Individuals with mutations in both alleles of the TSH receptor may be euthyroid initially (elevated TSH with normal free T4; compensated RTSH) but often develop mild hypothyroidism over time (partially compensated RTSH) . Individuals with partially compensated or uncompensated RTSH should be treated with levothyroxine, like any other hypothyroid patient. Because these individuals have normal responsiveness to thyroid hormone, the goal is to normalize their serum TSH concentration.
RESISTANCE TO THYROTROPIN-RELEASING HORMONE — Resistance to thyrotropin-releasing hormone (TRH) is a rare disorder that is transmitted as an autosomal recessive trait. It is due to an inactivating mutation in the TRH receptor.
Mechanism of action of thyrotropin-releasing hormone — TRH, a tripeptide of hypothalamic origin, acts by binding to TRH receptors located on the cell membranes of the pituitary thyrotroph cells. This results in depolarization, an influx of calcium into the cytosol, and activation of the phospholipase C-phosphatidylinositol pathway that stimulates the synthesis and release of thyroid-stimulating hormone (TSH) .
The human TRH gene is located on chromosome 3 and contains six copies of the progenitor sequence . The TRH receptor, a typical G protein-coupled receptor with seven transmembrane spanning domains, is encoded by a single gene located on chromosome 8 [28,30].
Pathogenesis — Resistance to TRH is due to inactivating mutations in the TRH receptor (TRHR) gene. This disorder was first described in 1997 in a child with compound heterozygote mutations . Twelve years passed before a second family with resistance to TRH was reported; affected members were homozygous for a different TRHR mutation . Heterozygotes are normal.
Clinical manifestations — The patient with resistance to TRH presented with findings of central hypothyroidism: normal serum TSH, low thyroxine (T4) and triiodothyronine (T3) concentrations, and no serum TSH or prolactin responses to the administration of TRH. (See "Central hypothyroidism".)
SUMMARY AND RECOMMENDATIONS
●Resistance to thyroid-stimulating hormone (RTSH)
•Definition – RTSH is characterized by high serum TSH (hyperthyrotropinemia) with normal TSH biologic activity, in the absence of goiter. It is caused by one of several genetic defects that impair function of the TSH receptor. (See 'Resistance to thyroid-stimulating hormone' above and 'Pathogenesis of RTSH' above.)
•Clinical manifestations – RTSH should be suspected in patients, particularly infants, who have high serum TSH concentrations, normal or low serum thyroxine (T4), free T4, and triiodothyronine (T3) concentrations, and a normally located thyroid gland that is normal size or hypoplastic.
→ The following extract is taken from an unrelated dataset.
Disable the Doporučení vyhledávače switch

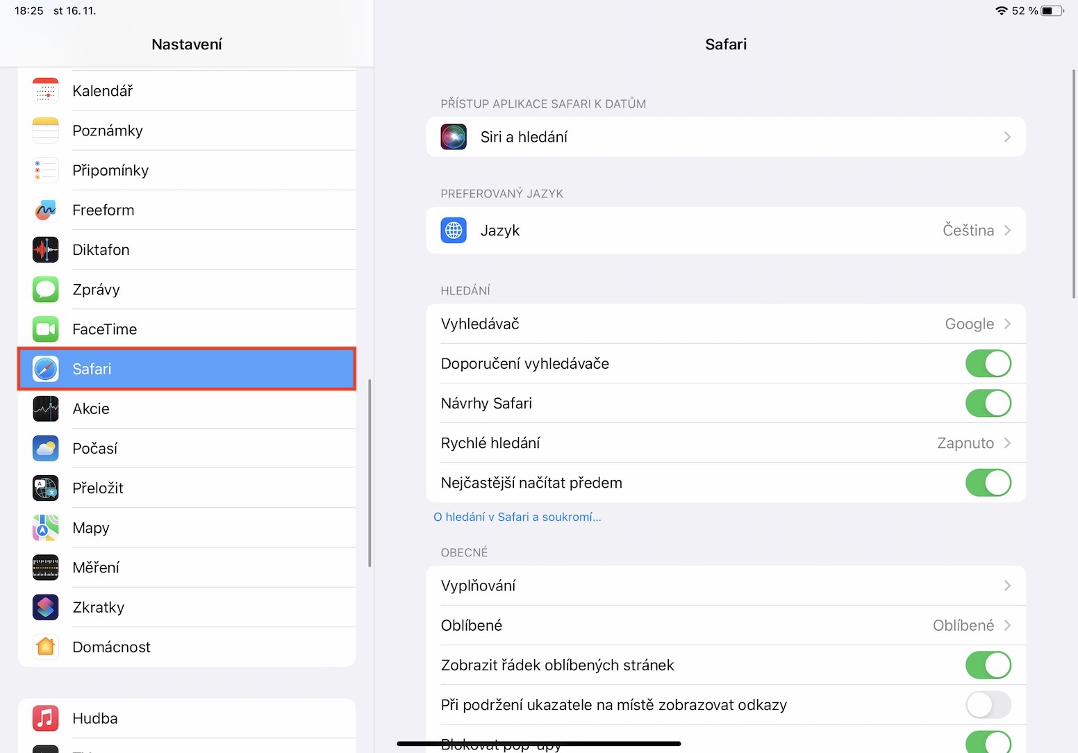tap(988, 363)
The phenotype varies depending on the degree of resistance to TSH. (See 'Classification and clinical manifestations' above.)
•Pathogenesis – RTSH has been associated with inactivating mutations in the TSH receptor gene (mostly autosomal recessive), or PAX8 gene mutations (autosomal dominant). Other cases in which these mutations are absent have been linked to a region on the long arm of chromosome 15. (See 'Pathogenesis of RTSH' above.)
•Treatment – In patients with RTSH who are euthyroid (the impaired response to TSH is fully compensated by hypersecretion of TSH), we suggest NOT treating with thyroid hormone (Grade 2B). (See 'Fully compensated defect' above.)
If the high serum TSH cannot fully compensate for the defect (partially compensated or uncompensated defects), the individual is hypothyroid and should be treated with thyroid hormone like any other hypothyroid patient. (See 'Treatment' above.)
●Resistance to thyrotropin-releasing hormone (TRH) – Resistance to TRH is a very rare disorder that is transmitted as an autosomal recessive trait. It is due to an inactivating mutation in the TRH receptor and manifests as central hypothyroidism. (See 'Resistance to thyrotropin-releasing hormone' above.)
ACKNOWLEDGMENT — Support for this topic review was provided in part with funds from the National Institutes of Health (NIH), USA grant 4R37 DK15070.